Это теоретическое противоречие должно было неизбежно проявиться и практически. Неизбежно, – ведь любовь в христианстве замарана верою, она не берется свободно и в чистом виде. Любовь, ограниченная верой, не подлинная любовь. Любовь не знает закона вне себя самой; она божественна сама по себе; она не нуждается в благословении веры; она может быть обоснована только самой собой. Любовь, скованная верой, есть любовь узкая, ложная, противоречащая понятию любви, т.е. себе самой, любовь лицемерная, поскольку она в себе прячет зародыш религиозной ненависти; она добра только до тех пор, пока не задевается вера.
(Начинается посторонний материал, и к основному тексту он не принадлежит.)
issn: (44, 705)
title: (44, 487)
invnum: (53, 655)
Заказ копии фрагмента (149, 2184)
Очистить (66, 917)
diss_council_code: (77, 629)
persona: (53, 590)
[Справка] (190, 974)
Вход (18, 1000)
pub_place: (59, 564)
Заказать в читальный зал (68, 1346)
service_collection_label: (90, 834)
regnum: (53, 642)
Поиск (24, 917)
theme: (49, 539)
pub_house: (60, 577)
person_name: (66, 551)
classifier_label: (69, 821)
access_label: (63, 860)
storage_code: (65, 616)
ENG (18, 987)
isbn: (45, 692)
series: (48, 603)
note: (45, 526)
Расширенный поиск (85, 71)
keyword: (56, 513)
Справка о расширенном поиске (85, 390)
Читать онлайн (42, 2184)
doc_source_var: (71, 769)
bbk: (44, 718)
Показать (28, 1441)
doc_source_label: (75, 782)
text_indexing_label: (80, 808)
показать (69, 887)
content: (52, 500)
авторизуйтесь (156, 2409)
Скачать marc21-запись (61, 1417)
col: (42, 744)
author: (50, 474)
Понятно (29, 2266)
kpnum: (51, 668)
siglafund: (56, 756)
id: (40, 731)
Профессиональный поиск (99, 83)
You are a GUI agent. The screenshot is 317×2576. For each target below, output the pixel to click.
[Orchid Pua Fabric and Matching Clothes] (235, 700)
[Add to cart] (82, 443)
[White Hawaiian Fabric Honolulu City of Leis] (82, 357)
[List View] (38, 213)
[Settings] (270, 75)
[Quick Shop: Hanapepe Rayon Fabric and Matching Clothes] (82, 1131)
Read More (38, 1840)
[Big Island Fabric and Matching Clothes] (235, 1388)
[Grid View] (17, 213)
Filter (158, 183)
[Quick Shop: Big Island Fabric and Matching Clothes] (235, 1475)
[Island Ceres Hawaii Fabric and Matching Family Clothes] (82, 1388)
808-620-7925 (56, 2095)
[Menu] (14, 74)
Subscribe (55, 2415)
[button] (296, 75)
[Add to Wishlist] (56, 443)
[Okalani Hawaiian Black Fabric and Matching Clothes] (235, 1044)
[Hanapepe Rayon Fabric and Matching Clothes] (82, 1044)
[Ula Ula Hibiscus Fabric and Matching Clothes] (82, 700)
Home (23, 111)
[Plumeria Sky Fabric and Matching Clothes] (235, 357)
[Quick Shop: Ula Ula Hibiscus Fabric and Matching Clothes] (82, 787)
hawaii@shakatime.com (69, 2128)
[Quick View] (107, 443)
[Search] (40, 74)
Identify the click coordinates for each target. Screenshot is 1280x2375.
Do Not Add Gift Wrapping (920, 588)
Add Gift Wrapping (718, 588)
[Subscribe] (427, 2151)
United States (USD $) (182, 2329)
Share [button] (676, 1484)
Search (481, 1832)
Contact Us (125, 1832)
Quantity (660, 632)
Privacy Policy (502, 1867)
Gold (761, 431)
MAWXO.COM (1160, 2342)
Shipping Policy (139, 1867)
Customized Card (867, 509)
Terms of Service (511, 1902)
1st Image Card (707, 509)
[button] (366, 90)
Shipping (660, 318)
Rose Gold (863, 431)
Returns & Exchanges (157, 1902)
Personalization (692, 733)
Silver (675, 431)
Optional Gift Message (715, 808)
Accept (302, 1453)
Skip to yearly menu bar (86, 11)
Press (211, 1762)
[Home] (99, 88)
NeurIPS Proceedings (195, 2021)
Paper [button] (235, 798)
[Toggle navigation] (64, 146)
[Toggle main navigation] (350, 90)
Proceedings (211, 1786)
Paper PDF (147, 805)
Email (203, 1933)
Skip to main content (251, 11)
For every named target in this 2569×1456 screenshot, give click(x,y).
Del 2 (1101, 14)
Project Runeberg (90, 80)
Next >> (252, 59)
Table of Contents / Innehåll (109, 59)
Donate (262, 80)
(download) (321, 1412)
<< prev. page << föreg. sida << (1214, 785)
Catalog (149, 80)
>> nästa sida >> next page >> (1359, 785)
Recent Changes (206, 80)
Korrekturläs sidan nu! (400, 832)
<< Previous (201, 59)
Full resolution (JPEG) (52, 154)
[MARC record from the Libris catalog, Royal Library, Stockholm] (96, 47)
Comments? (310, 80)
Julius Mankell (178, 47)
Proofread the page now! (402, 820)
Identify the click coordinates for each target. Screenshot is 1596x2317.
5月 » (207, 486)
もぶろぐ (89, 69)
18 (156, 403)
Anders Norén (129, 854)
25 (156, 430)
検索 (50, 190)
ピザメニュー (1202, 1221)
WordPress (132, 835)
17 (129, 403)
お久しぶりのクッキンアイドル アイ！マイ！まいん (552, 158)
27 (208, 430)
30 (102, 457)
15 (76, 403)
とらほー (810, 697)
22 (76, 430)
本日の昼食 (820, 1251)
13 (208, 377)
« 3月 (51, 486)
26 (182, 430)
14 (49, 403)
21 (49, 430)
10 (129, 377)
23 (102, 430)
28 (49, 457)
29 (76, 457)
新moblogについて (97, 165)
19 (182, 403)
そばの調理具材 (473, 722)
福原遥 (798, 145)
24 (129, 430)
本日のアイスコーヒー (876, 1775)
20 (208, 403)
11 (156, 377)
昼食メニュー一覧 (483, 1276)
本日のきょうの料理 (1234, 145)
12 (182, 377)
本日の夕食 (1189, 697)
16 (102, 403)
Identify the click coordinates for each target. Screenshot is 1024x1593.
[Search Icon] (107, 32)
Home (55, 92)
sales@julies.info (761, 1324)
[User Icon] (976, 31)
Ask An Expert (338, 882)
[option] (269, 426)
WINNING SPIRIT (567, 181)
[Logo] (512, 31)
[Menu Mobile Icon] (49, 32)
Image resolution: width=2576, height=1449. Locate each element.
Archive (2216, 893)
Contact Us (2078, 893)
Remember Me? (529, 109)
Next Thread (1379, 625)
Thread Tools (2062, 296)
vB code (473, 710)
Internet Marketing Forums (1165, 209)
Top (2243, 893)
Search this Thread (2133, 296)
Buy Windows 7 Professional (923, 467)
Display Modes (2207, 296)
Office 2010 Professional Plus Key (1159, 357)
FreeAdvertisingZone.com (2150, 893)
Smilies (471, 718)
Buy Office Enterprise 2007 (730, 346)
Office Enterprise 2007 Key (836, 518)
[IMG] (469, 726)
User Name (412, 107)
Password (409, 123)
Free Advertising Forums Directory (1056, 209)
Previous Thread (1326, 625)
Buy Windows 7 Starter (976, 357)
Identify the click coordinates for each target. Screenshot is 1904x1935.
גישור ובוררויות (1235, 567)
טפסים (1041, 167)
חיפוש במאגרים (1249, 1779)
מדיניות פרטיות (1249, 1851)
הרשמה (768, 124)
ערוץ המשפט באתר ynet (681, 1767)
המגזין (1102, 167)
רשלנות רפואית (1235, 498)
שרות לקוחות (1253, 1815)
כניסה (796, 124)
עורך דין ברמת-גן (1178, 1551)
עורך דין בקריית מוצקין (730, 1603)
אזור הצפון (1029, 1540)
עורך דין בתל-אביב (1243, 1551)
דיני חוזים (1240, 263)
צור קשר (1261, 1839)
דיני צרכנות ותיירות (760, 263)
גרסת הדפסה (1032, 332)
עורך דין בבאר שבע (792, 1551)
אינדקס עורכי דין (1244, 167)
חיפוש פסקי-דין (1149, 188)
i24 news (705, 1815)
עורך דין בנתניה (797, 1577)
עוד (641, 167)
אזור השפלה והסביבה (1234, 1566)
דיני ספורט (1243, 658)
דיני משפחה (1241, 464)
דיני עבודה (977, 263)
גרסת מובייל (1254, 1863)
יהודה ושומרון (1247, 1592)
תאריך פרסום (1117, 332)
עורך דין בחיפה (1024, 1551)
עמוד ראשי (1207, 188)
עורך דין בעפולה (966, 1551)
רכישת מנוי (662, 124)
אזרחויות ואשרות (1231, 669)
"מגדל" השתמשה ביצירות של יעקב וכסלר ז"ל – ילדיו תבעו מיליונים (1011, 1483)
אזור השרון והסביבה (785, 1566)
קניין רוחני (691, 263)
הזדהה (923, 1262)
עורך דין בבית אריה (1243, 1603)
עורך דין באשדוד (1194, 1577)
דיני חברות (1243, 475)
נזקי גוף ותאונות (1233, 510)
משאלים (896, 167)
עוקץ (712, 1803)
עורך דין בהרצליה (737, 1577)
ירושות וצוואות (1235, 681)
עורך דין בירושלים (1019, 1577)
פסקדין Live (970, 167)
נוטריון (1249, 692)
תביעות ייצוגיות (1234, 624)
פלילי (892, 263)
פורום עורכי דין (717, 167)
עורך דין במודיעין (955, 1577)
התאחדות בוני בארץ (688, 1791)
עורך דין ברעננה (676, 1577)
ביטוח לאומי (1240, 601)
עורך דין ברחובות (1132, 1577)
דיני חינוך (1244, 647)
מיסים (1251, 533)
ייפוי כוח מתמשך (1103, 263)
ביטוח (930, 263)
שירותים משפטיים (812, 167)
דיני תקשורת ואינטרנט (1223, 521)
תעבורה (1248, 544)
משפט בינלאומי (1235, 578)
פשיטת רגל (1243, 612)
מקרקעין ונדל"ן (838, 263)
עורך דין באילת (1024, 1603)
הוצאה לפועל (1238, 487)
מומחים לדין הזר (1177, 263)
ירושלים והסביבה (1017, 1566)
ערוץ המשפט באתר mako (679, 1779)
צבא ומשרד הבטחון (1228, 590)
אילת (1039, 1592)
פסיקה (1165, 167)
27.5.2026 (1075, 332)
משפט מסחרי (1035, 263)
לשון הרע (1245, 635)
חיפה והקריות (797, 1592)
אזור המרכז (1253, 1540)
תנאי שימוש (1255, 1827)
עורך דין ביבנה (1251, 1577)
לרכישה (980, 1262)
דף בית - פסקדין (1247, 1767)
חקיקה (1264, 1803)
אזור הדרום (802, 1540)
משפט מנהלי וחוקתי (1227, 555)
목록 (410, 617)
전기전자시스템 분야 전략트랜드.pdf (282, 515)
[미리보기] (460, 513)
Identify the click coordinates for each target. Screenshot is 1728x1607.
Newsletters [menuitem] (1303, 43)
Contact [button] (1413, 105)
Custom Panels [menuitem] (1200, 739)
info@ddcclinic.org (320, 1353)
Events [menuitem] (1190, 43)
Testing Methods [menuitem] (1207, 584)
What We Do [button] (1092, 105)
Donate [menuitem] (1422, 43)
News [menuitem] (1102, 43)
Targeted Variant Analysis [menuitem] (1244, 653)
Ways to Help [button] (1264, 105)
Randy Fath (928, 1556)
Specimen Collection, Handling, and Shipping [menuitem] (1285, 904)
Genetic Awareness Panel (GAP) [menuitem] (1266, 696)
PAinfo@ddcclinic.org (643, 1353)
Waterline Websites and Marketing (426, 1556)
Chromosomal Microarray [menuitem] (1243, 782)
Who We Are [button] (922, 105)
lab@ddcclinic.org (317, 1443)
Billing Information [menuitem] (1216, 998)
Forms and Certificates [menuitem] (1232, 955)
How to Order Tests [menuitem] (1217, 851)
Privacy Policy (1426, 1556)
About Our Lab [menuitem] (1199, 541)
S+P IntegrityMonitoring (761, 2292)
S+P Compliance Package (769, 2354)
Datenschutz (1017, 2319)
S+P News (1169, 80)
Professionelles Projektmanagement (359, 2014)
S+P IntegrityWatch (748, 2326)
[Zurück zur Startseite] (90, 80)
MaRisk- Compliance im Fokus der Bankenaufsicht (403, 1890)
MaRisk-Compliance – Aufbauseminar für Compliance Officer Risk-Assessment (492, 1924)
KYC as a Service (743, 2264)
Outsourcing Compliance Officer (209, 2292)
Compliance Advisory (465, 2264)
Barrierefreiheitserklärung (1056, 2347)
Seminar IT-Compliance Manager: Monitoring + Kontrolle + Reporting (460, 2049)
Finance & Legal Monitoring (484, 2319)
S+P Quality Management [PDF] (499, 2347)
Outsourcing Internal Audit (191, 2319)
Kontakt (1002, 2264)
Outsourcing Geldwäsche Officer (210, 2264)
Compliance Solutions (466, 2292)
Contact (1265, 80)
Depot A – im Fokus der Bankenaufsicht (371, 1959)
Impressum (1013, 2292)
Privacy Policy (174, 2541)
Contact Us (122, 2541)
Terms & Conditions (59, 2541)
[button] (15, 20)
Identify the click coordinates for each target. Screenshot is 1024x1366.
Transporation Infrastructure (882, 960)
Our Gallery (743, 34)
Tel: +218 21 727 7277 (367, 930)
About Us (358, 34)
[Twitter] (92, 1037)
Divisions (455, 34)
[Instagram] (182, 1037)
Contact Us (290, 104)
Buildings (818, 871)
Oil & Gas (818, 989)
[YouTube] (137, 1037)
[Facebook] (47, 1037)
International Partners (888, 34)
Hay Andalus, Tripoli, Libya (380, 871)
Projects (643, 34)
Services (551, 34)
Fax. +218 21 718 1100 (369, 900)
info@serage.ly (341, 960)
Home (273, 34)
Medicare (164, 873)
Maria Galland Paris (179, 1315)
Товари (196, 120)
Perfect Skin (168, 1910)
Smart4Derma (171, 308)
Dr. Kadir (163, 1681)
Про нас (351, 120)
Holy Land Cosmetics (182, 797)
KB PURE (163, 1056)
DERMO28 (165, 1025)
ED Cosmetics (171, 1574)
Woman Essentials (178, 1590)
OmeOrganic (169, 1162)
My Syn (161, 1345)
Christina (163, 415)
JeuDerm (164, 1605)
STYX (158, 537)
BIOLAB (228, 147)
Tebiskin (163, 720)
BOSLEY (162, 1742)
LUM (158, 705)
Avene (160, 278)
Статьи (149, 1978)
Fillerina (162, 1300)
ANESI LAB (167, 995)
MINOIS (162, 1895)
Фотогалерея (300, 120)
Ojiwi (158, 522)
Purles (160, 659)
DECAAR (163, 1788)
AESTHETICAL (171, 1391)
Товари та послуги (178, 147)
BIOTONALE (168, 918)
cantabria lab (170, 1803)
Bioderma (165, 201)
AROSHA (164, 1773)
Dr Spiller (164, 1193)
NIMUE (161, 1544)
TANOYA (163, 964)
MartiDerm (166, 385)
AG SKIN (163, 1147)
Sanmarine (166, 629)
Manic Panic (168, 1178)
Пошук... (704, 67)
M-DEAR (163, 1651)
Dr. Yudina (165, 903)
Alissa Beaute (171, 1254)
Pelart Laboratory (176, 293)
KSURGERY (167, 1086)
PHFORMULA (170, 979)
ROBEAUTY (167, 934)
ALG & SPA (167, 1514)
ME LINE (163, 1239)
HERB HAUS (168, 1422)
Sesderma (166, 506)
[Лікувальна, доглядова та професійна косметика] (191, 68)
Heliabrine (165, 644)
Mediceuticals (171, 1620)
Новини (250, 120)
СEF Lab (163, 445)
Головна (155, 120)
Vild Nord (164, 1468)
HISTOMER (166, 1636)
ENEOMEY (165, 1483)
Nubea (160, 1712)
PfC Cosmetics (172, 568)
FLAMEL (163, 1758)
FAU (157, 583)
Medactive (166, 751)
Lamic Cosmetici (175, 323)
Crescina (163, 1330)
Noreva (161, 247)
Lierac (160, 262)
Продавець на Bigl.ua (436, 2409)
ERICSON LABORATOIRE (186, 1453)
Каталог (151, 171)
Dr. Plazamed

В этом противоречии с собой она оказывается во власти дьявольских софизмов, чтобы сохранить вид любви, к каким прибегал, например, Августин в своей Апологии гонения на еретиков. Любовь, ограниченная верой, не находит для себя противоречия в тех деяниях, в которых нет любви и которые разрешает себе вера; она толкует акты ненависти, совершающиеся из-за веры, как акты любви. И она по необходимости подпадает под действие этих противоречий, так как противоречием представляется уже сама любовь, ограниченная верой. Мирясь с этим ограничением, она утрачивает свой собственный критерий и свою самостоятельность суждения; она в бессилии поддается внушениям веры.